■ **DOCUMENT TEXT**
------------------------------------------------------------------------
Aims and objectives.  This study investigates possible differences in malnutrition prevalence rates in Dutch and German nursing homes. It seeks to provide insight into the screening, prevention and treatment of malnutrition and the indicators for nutritional care policy.

Background.  For decades, malnutrition has been an important problem in health care settings worldwide. A considerable percentage of frail older people suffer from malnutrition. In European nursing homes, the reported prevalence rates range widely (2% to 85%).

Method.  This is a multicentre, cross-sectional prevalence study of malnutrition in Dutch and German nursing homes using standardised methodology, with the participation of respectively 5848 and 4923 residents (65+ years).

Results.  Patient characteristics differed significantly between the two countries. Dutch residents were more often male, younger, more care-dependent and significantly more at risk of malnutrition (31·7%). However, overall malnutrition prevalence rates did not differ significantly (Netherlands 26·8% and Germany 26·5%). All German residents were screened at admission, whereas only 73·1% of the Dutch residents were. As part of screening, nutritional screening tools were used in 38·0% of Dutch and 42·1% of the German residents. A dietician was consulted for 36·7% Dutch and 9·3% German malnourished residents. The proportion of malnourished receiving nutritional intervention was larger in Germany than in the Netherlands. Structural indicators for nutritional policy were fulfilled more often in the Netherlands care at institutional level whereas in Germany they were fulfilled more often at ward level.

Conclusion.  In this study, German residents had a somewhat better nutritional status than Dutch residents and more is done to enhance nutritional status in German nursing homes. The differences would be somewhat larger if both populations were more comparable.

Relevance to clinical practice.  Comparing malnutrition prevalence rates, prevention and interventions in health care institutions and countries gives insight into international differences in quality of care.
------------------------------------------------------------------------
■ **SOURCE INFORMATION**
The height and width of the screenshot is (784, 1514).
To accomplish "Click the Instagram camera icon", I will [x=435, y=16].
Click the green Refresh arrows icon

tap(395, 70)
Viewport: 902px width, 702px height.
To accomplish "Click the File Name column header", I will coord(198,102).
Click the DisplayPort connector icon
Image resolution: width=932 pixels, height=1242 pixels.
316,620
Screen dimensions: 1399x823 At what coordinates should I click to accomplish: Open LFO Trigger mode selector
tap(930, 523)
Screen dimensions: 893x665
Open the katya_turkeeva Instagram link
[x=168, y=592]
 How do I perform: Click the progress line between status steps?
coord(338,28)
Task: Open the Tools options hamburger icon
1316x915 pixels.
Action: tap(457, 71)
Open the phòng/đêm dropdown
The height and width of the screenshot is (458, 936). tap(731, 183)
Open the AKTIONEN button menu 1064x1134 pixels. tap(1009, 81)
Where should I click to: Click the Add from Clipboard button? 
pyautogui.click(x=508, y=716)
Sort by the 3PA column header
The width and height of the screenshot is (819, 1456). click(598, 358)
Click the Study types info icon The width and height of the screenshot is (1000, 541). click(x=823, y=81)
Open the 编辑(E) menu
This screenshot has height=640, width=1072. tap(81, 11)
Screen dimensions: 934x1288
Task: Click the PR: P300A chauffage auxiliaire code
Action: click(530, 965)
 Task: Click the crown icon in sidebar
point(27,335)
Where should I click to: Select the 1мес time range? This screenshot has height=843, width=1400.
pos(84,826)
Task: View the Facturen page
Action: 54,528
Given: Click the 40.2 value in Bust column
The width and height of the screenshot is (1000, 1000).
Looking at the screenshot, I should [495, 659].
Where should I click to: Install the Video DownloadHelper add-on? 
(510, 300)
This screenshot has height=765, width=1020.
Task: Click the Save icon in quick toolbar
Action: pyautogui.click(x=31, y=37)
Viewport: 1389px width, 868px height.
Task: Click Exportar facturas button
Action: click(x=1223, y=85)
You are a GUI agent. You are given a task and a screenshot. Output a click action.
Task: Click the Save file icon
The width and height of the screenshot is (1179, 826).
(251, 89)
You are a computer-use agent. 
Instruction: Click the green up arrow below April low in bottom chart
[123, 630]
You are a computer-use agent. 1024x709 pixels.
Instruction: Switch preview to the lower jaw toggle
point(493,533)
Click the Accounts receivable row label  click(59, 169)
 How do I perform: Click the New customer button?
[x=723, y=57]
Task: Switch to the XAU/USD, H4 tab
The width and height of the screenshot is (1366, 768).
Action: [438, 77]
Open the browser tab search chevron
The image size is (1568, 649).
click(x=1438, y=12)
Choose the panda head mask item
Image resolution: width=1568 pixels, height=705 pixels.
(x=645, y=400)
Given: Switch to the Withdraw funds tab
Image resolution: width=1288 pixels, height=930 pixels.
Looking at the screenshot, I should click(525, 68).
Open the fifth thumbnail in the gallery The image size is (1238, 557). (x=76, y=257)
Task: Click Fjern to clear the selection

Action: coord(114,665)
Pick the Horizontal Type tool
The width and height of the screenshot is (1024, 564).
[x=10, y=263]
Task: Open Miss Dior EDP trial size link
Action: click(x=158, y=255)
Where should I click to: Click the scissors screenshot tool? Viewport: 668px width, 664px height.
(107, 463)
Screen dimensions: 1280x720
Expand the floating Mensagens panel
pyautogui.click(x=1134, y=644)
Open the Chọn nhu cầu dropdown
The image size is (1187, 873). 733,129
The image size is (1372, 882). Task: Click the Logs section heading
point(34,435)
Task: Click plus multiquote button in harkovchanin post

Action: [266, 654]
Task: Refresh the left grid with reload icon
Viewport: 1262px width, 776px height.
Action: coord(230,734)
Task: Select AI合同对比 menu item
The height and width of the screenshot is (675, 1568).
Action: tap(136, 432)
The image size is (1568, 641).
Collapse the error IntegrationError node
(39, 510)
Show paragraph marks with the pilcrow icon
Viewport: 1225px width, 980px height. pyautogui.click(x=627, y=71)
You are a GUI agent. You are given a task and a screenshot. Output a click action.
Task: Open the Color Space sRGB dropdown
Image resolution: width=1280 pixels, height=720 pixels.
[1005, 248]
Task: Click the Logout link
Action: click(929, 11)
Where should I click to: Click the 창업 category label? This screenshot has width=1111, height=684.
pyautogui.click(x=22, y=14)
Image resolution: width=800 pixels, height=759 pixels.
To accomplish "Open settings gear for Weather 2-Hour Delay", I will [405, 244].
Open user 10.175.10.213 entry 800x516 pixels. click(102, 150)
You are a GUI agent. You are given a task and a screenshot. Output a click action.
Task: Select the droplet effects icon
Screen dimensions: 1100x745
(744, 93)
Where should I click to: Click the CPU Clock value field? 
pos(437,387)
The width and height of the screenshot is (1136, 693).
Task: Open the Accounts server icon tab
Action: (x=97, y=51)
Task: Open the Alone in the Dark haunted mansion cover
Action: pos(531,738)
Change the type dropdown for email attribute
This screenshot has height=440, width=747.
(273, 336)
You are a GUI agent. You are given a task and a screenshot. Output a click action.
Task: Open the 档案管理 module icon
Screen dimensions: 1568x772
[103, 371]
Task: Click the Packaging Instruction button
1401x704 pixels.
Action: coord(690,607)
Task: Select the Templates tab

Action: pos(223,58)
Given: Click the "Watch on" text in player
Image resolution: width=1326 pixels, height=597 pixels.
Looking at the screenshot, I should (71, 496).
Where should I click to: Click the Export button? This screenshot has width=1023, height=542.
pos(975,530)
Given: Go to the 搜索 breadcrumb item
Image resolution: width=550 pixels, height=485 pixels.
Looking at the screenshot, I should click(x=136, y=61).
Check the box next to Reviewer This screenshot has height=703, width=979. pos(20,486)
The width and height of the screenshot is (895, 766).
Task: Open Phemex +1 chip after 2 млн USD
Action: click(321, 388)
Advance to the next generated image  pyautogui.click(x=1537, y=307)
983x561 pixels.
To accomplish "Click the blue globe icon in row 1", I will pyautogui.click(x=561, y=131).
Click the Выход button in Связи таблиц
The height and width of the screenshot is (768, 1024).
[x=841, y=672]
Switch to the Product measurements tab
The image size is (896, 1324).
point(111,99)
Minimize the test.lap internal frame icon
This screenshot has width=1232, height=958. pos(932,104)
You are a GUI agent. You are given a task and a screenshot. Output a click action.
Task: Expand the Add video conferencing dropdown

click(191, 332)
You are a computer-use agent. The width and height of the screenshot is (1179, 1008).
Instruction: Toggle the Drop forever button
------------------------------------------------------------------------
■ **TASKS**
1. Please echo the malnutrition study text from "Conclusion.  In this" up to and including "quality of care.".
2. Turn the paragraph of the malnutrition study text beginning "Patient characteristics differed significantly" into a shorter bulleted list that keeps its main facts.
3. According to the malnutrition study text, what range of malnutrition prevalence rates has been reported in European nursing homes?

■ **RESPONSES PER TASK**
1.
Conclusion.  In this study, German residents had a somewhat better nutritional status than Dutch residents and more is done to enhance nutritional status in German nursing homes. The differences would be somewhat larger if both populations were more comparable.

Relevance to clinical practice.  Comparing malnutrition prevalence rates, prevention and interventions in health care institutions and countries gives insight into international differences in quality of care.

2.
- Patient characteristics differed significantly between the two countries.
- Dutch residents were more often male, younger and more care-dependent, and more of them were at risk of malnutrition (31·7%).
- Overall malnutrition prevalence was similar: 26·8% in the Netherlands and 26·5% in Germany.
- All German residents were screened at admission, compared with 73·1% of Dutch residents.
- Nutritional screening tools were used for 38·0% of Dutch and 42·1% of German residents.
- A dietician was consulted for 36·7% of malnourished Dutch residents and 9·3% of malnourished German residents.
- A larger share of malnourished residents received nutritional intervention in Germany.
- Structural indicators for nutritional policy were met more often at institutional level in the Netherlands and at ward level in Germany.

3. From 2% to 85%.